- Born: 1964 (age 61–62)
- Occupation: Historian
- Employer: National Taiwan Normal University

= Chen Den-wu =

Taiwanese historian

Chen Den-wu (陳登武 (Chén Dēngwǔ); born 1964) is a Taiwanese historian from Zhushan, Nantou. He has been the chairman of the Department of History, the vice president for academic affairs, and the director of the Center for General Education at National Taiwan Normal University.

Chen is a full-time professor of the Department of History at National Taiwan Normal University. His studies focus on the history of the Sui dynasty, the Tang dynasty, the Six dynasties, the rule of law in China, and visual history. His broad interests outside education and research include hiking and bird watching. Chen cares about the natural environment, the biological system, society, culture, history, and life in general.

==Positions==
- Dean, the Department of History, National Taiwan Normal University. August 2010-August 2013
- Full-time Professor, Dean, the Department of History, National Taiwan Normal University. August 2010-August 2013
- Visiting Scholar, the Institute for Advanced Studies in Humanities and Social Sciences, National Taiwan University.
- Secretary General, Taiwanese Legal History Association.
- Visiting Scholar, Institute of History and Philology, Academia Sinica. 2006

==Research==
Chen focuses his studies mainly on the legal history of China, visual history, and the history of the Sui dynasty and the Tang dynasty. He has written the From the Human World to the Unknown Realm (《從人間世到幽冥界》) in 2007 to investigate the legal issues throughout the history of China. He extends the studies of law from legal orders to religions and beliefs, which demonstrate the rule of the state against earthly crimes in the form of a judgment in hell.

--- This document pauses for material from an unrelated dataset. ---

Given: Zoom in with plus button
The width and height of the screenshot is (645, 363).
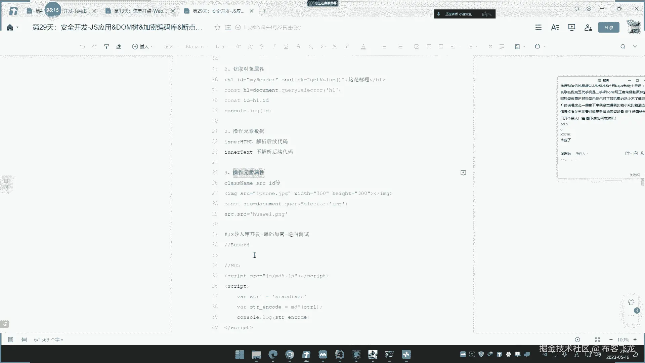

From the diverse perspectives in and insights into the studies of the legal history in China, Chen focuses mainly on how royal powers consolidate its political power through its ways of ruling to maintain social order. Chen’s book covers the crime issues and the legal systems of this world and the judgment in hell of the unknown world to discuss the aspects of the legal systems in the Tang dynasty. His main concerns include investigating the actual practice of the litigation system in the Tang dynasty, the corresponding practices and social security demonstrated through individual criminal cases, and the ways in which religions and beliefs are mobilized to decrease criminal rate and to gain social control during the process of law making on a national level.

Chen has also been interested in the ways in which states rule in ancient China. That led him to publish Hell, Law, and World Order—the Religions, Society, and States in Ancient China in 2009 to investigate the relationships among religions, society, and states in ancient China.
In recent years Chen has been studying the “judging” in the Tang dynasty and has published several academic papers on the “Hundred Ways of Judging” by Bai Juyi

Meanwhile, Chen is also interested in the issues regarding “history and life.” He has been invited by the San Min Book Co., Ltd. (三民書局) to write “History and Life.” He believes there is subject that knows no boundary, limit, or a defined topic. It has no boundary because with all the facets of life anything could be used as a boundary. It has no limit because history could be traced back infinitely. It has no defined topic because of the multifaceted life and infinite history the book could address and discuss. Therefore, all historians could end up with their own version of “History and Life.” “History and Life” is a lifelong topic to write about.

All lives end at one time or another, while the wheel of history rolls on. The entanglement between history and life reminds people of such a universal topic. According to Eric Hobsbawm, if the proposition of “he should wear clothes” is hidden behind The Emperor’s New Clothes by Hans Christian Andersen, there should be a certain knowledge that human should possess as self-evident as the emperor should wear clothes. Eric Hobsbawm believes that knowledge should be history. He believes that even laymen could tell that social science and history studies both need history to explain how modern world and social system are formed. It also allows us to conduct all kinds of social studies more analytically. He emphasizes that “all peoples have a history.” The value of “history” is no limited to the “function” under pragmatism or power struggles. The purpose and function of history is providing more information for the human pursuit of love, hope, and peace. Only with this purpose would the function of history be maximized.